Bastien Lagneaux

github profile: https://github.com/Blagneaux

PhD student at ENS Rennes and IETR: Development of an Intelligent Experimental Setup for the Measurement and Manipulation of the Hydrodynamic State of a Basin with Submerged Bodies.

Accepted Talks:

From Realistic and Automated Fish Digital Twin to Data Ethics: Building Reproducible Pipelines and Dataset for Biological AI

This paper presents a limited and preliminary automated pipeline for generating hydrodynamic digital twins of fish from real-world experimental data, combining computer vision, computational fluid dynamics (CFD), and ethical AI practices. Using a YOLOv8 segmentation model trained on manually labeled laboratory video recordings, the system extracts fish motion and integrates it into a dimensionless CFD simulation via the HAACHAMA framework. The resulting digital twins closely replicate vortex dynamics observed in nature and enable pressure field estimation without invasive techniques such as Particle Image Velocimetry (PIV). This work demonstrates the feasibility of automated, biologically respectful simulation in aquatic environments and contributes an open-source dataset to support reproducible research. Broader applications include ecological monitoring, bio-inspired robotics, and fish passage optimization, addressing emerging challenges in ethical, cross-disciplinary AI. Building on this proof of concept, the second part of the paper shifts focus toward the critical challenge of scaling the system through the construction of a robust and ethically grounded dataset. Given the widely reported reproducibility crisis in experimental sciences, the creation of such a dataset must go beyond quantity and embrace a reflective framework of quality. We propose key considerations for dataset design in this context: methodological transparency to ensure experimental repeatability; tooling and annotation consistency for reproducibility across computational processes; adherence to ethical standards concerning animal handling and data privacy; durable and open-access storage solutions to promote equitable availability; and careful licensing choices that balance openness with appropriate use. This discussion aims to articulate a roadmap for constructing meaningful datasets at the intersection of AI, biology, and ethics—positioning data not only as a technical resource, but as a socio-technical infrastructure that underpins trustworthy scientific advancement.

• **Work required**:
Please answer these questions from the speaker profile above:
1. At which two institutions is Bastien Lagneaux a PhD student?
2. Which segmentation model does the pipeline use?
3. Which invasive technique does the pipeline avoid when estimating pressure fields?

• **Supplied material**:
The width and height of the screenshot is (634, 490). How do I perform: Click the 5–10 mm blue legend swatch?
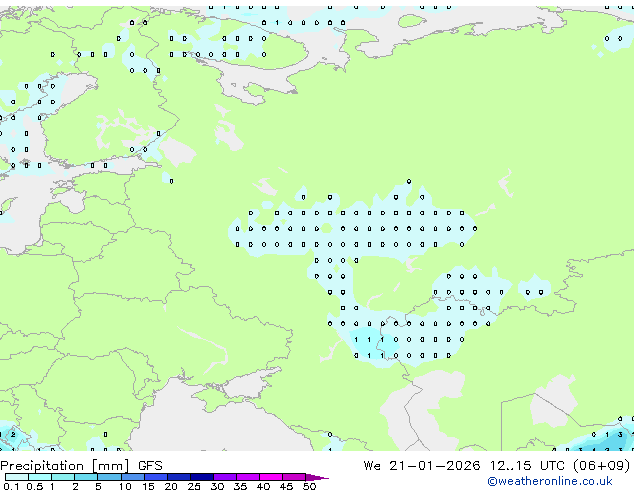pyautogui.click(x=110, y=477)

• **Response area**:
1. ENS Rennes and IETR
2. YOLOv8
3. Particle Image Velocimetry (PIV)